Infine, un messaggio ai tifosi e alla società: “L’amore che il presidente Stirpe ha per il Frosinone è qualcosa di unico. Mi dispiace vedere il direttore Angelozzi triste. Il mio obiettivo è riportare il sorriso a chi ama questa squadra”.

Le parole del DS Angelozzi

Il DS Guido Angelozzi, da sempre figura di riferimento per il Frosinone, ha spiegato le ragioni del cambio in panchina e della scelta di Bianco: “Voglio ringraziare Greco per il lavoro svolto. È la prima volta che mi capita di cambiare tre allenatori in una stagione, e lo vivo come una sconfitta personale. Se lo abbiamo fatto solo ora, è perché fino all’ultimo abbiamo cercato altre soluzioni. Bianco è un tecnico che conosco bene fin dai tempi del Sassuolo, e la sua voglia mi ha convinto subito”.

Riguardo alla situazione complicata della squadra e al malumore dei tifosi, Angelozzi non ha nascosto le difficoltà: “Capisco la delusione della gente, ma il primo a essere arrabbiato è il presidente Stirpe. Stiamo cercando di risolvere questa situazione con ogni mezzo possibile. La squadra è andata in ritiro non per punizione, ma per facilitare l’ingresso del nuovo allenatore. Da domenica non andremo più in ritiro, cercheremo altre soluzioni”.

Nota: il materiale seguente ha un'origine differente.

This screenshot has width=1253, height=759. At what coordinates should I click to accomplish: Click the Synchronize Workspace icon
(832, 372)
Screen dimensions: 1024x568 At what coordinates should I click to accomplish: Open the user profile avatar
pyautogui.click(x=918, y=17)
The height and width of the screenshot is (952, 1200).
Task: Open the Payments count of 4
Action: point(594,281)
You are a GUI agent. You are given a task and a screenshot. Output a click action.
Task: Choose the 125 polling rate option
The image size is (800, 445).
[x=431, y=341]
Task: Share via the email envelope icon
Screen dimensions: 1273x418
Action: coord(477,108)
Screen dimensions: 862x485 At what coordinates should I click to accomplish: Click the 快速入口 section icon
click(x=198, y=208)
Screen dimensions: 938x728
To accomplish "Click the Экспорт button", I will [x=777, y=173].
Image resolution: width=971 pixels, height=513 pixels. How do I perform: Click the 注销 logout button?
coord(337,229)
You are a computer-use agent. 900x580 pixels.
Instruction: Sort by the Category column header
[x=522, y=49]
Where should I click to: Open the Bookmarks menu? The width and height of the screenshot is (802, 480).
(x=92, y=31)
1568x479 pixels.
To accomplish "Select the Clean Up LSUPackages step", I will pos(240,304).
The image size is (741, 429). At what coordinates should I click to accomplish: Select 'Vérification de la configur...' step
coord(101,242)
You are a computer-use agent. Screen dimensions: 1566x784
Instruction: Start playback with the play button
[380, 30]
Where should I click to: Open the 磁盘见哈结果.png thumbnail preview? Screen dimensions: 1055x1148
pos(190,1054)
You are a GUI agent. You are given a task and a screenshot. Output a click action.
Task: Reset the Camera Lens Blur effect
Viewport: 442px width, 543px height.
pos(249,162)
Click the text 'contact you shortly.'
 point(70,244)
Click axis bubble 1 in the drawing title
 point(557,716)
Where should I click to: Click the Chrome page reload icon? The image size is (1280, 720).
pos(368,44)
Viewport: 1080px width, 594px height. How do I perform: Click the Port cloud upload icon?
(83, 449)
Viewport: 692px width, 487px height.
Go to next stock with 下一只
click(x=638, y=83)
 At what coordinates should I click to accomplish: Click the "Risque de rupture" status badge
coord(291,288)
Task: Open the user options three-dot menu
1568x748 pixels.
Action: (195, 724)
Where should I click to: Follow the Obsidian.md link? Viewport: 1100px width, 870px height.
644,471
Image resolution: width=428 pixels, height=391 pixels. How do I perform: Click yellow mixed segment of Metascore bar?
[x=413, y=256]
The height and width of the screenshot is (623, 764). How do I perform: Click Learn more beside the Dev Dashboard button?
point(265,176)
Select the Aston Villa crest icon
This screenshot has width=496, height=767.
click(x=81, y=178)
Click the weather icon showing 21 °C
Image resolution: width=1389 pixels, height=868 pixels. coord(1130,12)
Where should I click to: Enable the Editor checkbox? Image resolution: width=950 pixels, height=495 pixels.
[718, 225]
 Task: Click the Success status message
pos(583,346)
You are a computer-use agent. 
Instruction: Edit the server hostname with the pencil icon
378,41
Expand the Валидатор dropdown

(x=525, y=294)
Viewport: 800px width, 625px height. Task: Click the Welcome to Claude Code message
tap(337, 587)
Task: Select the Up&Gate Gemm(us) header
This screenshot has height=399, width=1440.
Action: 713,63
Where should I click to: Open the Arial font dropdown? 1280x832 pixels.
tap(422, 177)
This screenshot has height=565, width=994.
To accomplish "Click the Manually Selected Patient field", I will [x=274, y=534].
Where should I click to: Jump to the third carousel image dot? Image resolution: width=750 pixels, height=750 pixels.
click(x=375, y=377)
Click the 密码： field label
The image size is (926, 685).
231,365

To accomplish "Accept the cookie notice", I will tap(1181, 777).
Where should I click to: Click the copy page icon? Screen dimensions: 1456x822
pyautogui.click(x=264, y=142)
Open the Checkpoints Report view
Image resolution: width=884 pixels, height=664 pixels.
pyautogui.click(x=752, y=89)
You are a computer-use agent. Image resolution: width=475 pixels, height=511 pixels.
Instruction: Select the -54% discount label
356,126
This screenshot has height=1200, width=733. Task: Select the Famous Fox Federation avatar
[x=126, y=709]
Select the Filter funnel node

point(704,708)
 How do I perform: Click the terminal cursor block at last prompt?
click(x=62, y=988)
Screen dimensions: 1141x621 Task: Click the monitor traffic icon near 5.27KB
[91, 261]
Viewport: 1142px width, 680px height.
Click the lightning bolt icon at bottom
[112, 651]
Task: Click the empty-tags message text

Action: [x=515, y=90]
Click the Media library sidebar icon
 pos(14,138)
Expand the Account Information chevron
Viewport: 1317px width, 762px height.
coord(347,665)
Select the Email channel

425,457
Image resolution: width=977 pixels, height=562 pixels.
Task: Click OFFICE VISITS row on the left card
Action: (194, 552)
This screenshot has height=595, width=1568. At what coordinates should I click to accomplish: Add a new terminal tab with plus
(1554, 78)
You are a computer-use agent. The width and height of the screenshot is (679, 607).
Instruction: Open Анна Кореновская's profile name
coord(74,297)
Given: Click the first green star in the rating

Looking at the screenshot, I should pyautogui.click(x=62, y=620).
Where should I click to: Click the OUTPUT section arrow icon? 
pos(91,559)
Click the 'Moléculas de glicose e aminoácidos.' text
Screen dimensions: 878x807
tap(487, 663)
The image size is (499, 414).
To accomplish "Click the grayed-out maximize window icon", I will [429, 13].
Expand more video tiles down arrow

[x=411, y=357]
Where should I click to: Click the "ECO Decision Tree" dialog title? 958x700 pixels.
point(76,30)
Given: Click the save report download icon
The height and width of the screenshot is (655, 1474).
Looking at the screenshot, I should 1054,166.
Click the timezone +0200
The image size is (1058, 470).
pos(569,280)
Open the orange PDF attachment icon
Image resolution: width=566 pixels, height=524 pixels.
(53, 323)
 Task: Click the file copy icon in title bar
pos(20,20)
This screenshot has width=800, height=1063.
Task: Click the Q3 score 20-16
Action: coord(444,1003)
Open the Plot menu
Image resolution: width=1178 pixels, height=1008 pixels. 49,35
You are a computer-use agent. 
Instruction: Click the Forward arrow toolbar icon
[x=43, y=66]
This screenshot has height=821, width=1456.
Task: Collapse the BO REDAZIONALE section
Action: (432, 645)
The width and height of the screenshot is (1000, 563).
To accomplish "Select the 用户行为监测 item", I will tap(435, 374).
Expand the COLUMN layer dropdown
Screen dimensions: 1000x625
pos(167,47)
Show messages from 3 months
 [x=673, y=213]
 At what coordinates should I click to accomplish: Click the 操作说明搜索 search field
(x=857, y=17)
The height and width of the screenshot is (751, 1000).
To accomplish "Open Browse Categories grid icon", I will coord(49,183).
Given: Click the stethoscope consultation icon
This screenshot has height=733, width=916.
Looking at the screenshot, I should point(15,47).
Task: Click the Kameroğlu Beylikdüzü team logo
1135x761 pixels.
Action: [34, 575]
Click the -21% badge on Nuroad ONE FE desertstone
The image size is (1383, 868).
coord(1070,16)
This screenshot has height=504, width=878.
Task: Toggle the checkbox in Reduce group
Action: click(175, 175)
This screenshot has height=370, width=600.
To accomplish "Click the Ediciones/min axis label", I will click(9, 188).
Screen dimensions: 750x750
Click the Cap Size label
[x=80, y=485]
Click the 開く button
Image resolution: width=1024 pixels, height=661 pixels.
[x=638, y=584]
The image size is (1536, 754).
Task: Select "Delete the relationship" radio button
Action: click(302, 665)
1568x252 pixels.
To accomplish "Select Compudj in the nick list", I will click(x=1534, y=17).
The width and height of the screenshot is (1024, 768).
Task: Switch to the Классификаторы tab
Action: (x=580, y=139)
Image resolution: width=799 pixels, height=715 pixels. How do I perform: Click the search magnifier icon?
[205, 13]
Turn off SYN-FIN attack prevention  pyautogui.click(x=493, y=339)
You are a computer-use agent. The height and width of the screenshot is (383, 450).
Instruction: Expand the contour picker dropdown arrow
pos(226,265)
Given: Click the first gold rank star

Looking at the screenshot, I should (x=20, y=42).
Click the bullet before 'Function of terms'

Sugli infortuni che hanno condizionato la stagione: “Quando un giocatore sta fuori per tre mesi e mezzo, fa fatica a rimettersi in moto. Abbiamo avuto problemi con i nostri attaccanti, che sono giocatori forti ma reduci da infortuni lunghi. Non voglio cercare alibi, ma questo è un dato di fatto. Ogni partita sarà una finale per noi”.

Infine, un pensiero sui tifosi: “Domenica scorsa hanno tifato nonostante un primo tempo inguardabile. Questo significa che ci sono ancora speranze. Noi dobbiamo reagire insieme, perché salvarci è ancora possibile”.